(Directions for this task): What follows is a set of records, each of which is to be written out exactly.

*** Begin section ***

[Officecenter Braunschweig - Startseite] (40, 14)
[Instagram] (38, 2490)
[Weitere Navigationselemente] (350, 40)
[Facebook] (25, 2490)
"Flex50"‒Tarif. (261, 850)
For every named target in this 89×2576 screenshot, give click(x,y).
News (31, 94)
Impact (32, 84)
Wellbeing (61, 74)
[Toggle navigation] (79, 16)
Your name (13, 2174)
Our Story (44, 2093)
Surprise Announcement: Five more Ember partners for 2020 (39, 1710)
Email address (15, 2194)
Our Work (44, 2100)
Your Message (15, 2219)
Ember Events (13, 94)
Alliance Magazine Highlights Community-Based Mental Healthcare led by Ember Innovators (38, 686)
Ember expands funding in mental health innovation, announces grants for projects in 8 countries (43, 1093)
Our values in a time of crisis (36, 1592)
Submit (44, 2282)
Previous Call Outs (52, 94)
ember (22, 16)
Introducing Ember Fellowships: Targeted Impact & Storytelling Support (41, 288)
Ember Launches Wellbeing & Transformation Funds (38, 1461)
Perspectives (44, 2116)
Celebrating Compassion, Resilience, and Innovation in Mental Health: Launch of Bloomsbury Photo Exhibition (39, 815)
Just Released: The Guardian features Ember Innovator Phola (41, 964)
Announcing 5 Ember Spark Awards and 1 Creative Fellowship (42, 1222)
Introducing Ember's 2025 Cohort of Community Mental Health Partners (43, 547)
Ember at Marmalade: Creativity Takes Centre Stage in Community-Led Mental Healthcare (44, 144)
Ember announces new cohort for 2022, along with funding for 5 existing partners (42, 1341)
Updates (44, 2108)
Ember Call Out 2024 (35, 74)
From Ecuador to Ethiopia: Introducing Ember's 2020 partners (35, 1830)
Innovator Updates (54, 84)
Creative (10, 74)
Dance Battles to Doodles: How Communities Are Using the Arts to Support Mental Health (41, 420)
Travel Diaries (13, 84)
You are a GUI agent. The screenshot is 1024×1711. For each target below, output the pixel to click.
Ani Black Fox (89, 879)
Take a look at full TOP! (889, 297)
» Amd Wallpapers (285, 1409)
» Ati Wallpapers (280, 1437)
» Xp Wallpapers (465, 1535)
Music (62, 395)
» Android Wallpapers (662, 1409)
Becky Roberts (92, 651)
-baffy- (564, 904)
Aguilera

*** End section ***

(Response to the task):
[Officecenter Braunschweig - Startseite] (40, 14)
[Instagram] (38, 2490)
[Weitere Navigationselemente] (350, 40)
[Facebook] (25, 2490)
"Flex50"‒Tarif. (261, 850)
For every named target in this 89×2576 screenshot, give click(x,y).
News (31, 94)
Impact (32, 84)
Wellbeing (61, 74)
[Toggle navigation] (79, 16)
Your name (13, 2174)
Our Story (44, 2093)
Surprise Announcement: Five more Ember partners for 2020 (39, 1710)
Email address (15, 2194)
Our Work (44, 2100)
Your Message (15, 2219)
Ember Events (13, 94)
Alliance Magazine Highlights Community-Based Mental Healthcare led by Ember Innovators (38, 686)
Ember expands funding in mental health innovation, announces grants for projects in 8 countries (43, 1093)
Our values in a time of crisis (36, 1592)
Submit (44, 2282)
Previous Call Outs (52, 94)
ember (22, 16)
Introducing Ember Fellowships: Targeted Impact & Storytelling Support (41, 288)
Ember Launches Wellbeing & Transformation Funds (38, 1461)
Perspectives (44, 2116)
Celebrating Compassion, Resilience, and Innovation in Mental Health: Launch of Bloomsbury Photo Exhibition (39, 815)
Just Released: The Guardian features Ember Innovator Phola (41, 964)
Announcing 5 Ember Spark Awards and 1 Creative Fellowship (42, 1222)
Introducing Ember's 2025 Cohort of Community Mental Health Partners (43, 547)
Ember at Marmalade: Creativity Takes Centre Stage in Community-Led Mental Healthcare (44, 144)
Ember announces new cohort for 2022, along with funding for 5 existing partners (42, 1341)
Updates (44, 2108)
Ember Call Out 2024 (35, 74)
From Ecuador to Ethiopia: Introducing Ember's 2020 partners (35, 1830)
Innovator Updates (54, 84)
Creative (10, 74)
Dance Battles to Doodles: How Communities Are Using the Arts to Support Mental Health (41, 420)
Travel Diaries (13, 84)
You are a GUI agent. The screenshot is 1024×1711. For each target below, output the pixel to click.
Ani Black Fox (89, 879)
Take a look at full TOP! (889, 297)
» Amd Wallpapers (285, 1409)
» Ati Wallpapers (280, 1437)
» Xp Wallpapers (465, 1535)
Music (62, 395)
» Android Wallpapers (662, 1409)
Becky Roberts (92, 651)
-baffy- (564, 904)
Aguilera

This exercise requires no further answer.